Back on April 23rd of this year I wrote this article headline: “Time For New Home Sales To Show Growth”
Today’s new home sales print changes that prediction to history.
Sales of new single-fam houses in July 2016 were 654k (SAAR) up 12.4% (+/- 12.7%)* from June http://go.usa.gov/3tUud
“Sales of new single-family houses in July 2016 were at a seasonally adjusted annual rate of 654,000, according to estimates released jointly today by the U.S. Census Bureau and the Department of Housing and Urban Development. This is 12.4 percent (±12.7%)* above the revised June rate of 582,000 and is 31.3 percent (±19.9%) above the July 2015 estimate of 498,000. The median sales price of new houses sold in July 2016 was $294,600; the average sales price was $355,800. The seasonally adjusted estimate of new houses for sale at the end of July was 233,000. This represents a supply of 4.3 months at the current sales rate.”
Sales in the first two months of 2016 were negative compared to 2015, the sales comps were high to work with. However, from March to November we needed to show growth year over year to have sales growth in 2016 as the year over year comps were very manageable to beat.

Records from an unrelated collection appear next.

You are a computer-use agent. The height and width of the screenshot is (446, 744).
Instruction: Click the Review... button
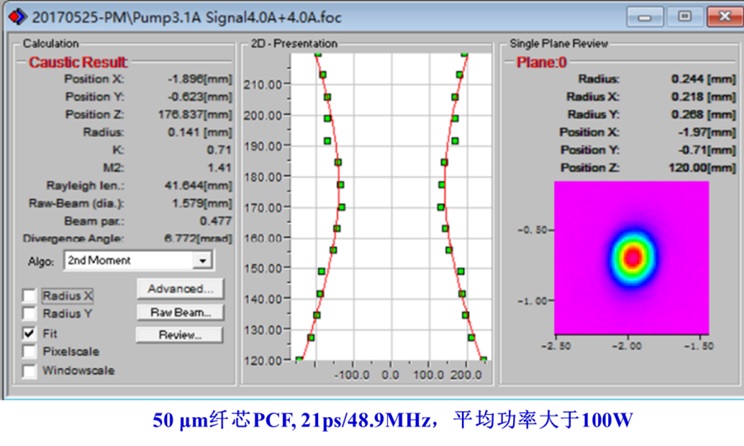click(180, 335)
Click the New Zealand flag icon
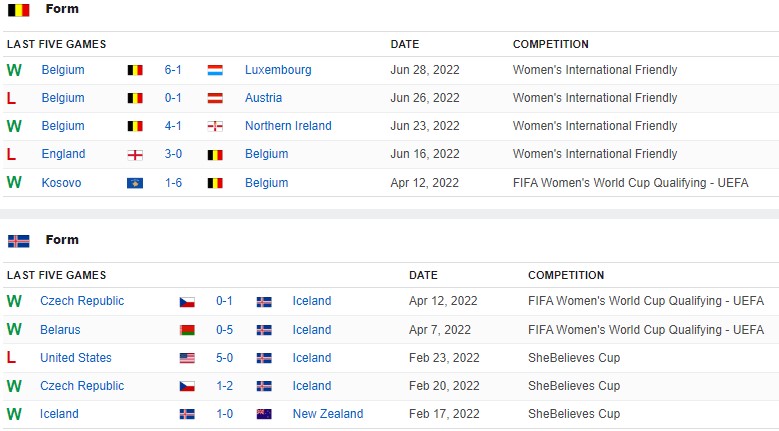 [264, 414]
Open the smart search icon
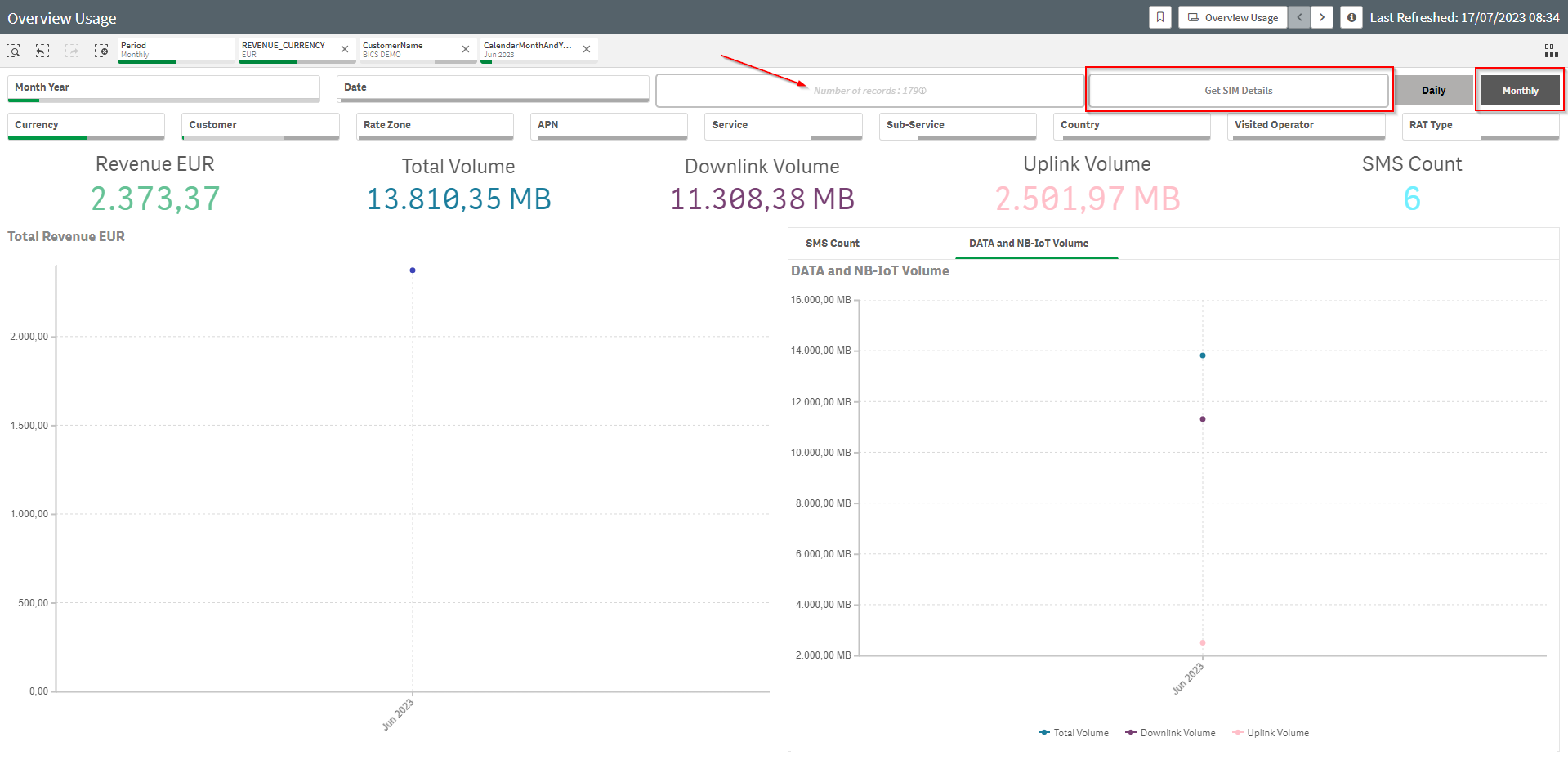 pyautogui.click(x=14, y=51)
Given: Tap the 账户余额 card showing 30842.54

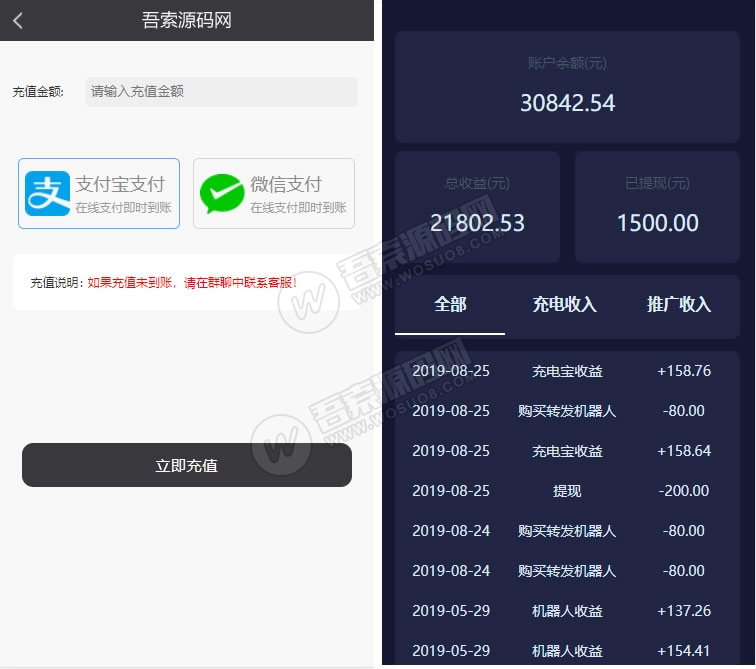Looking at the screenshot, I should [567, 87].
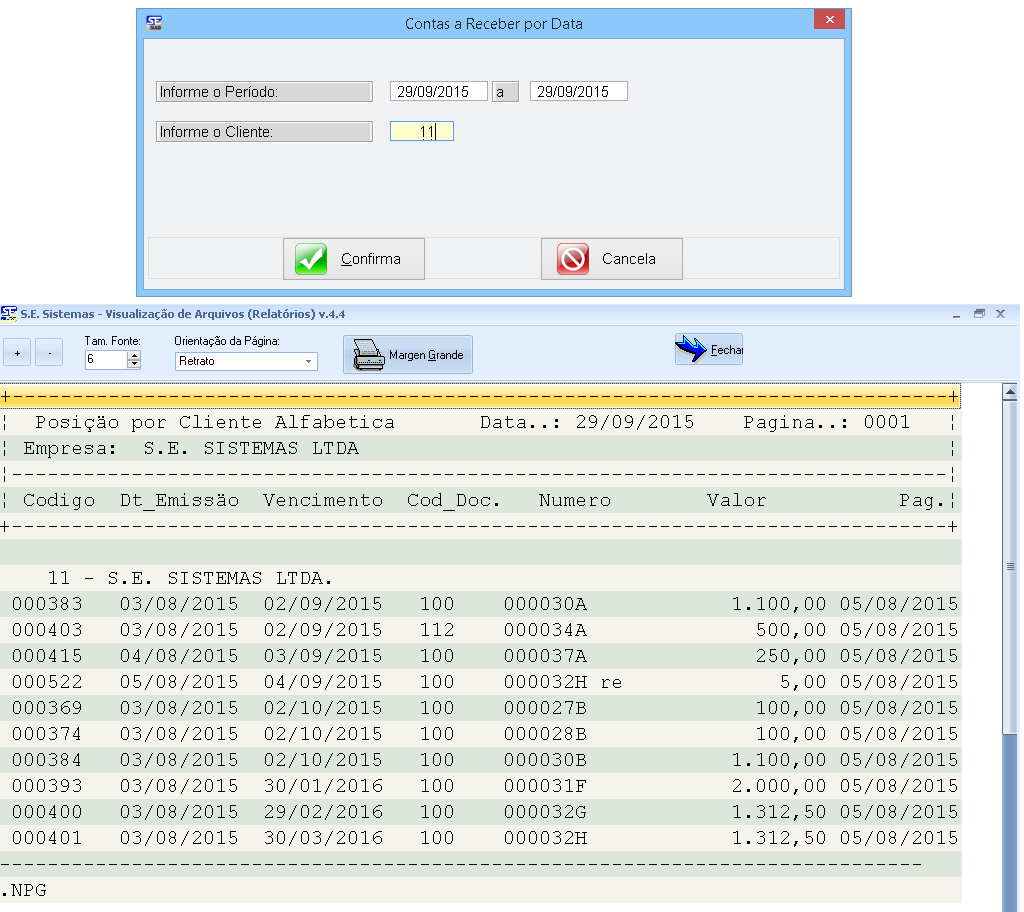Increase font size with plus button
The image size is (1024, 912).
point(17,353)
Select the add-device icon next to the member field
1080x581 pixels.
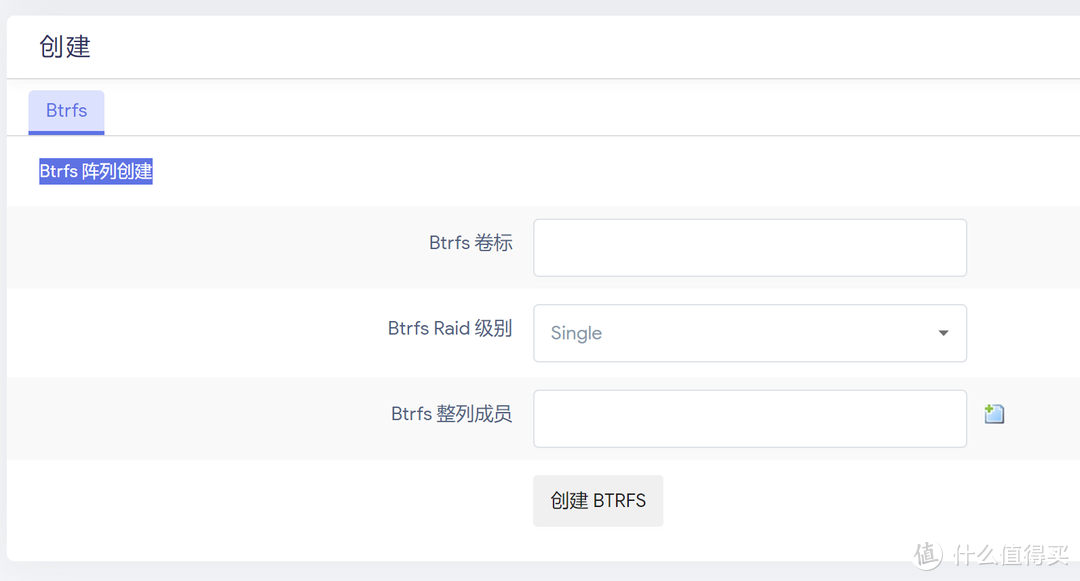click(994, 413)
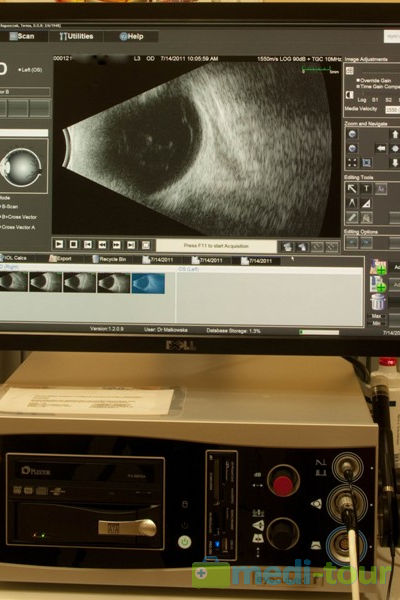Pan the image left with arrow

point(380,148)
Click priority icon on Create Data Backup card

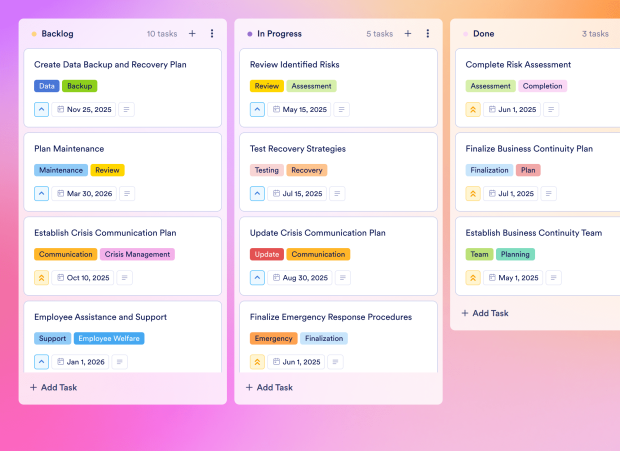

So far, we have seen that growth and the revisions have not significantly changed those numbers .Sticky revisions (corrections that don’t substantially change the print numbers) are key with new home sales because, historically corrections can be substantial. The median sales price leveling off and this is the most bullish data line for housing.
In order to really see improvement in the housing market for this sector we would need to see growth past the 50 year moving average. It remains the case that if we expect new home sales to show growth above 675K-775K total units, builders will need to offer smaller more affordable homes.
Wall Street Journal has an excellent chart on this
Reminder: We’re selling far fewer homes than in past housing cycles except at the high end http://on.wsj.com/2c2MIT0
This flatting out in new home sale median prices is bullish. This chart below is the most bullish case for housing sales. We need to see more growth in the $200,000 to $399,999 price home level and any growth from the less than 200,000 homes will be a positive.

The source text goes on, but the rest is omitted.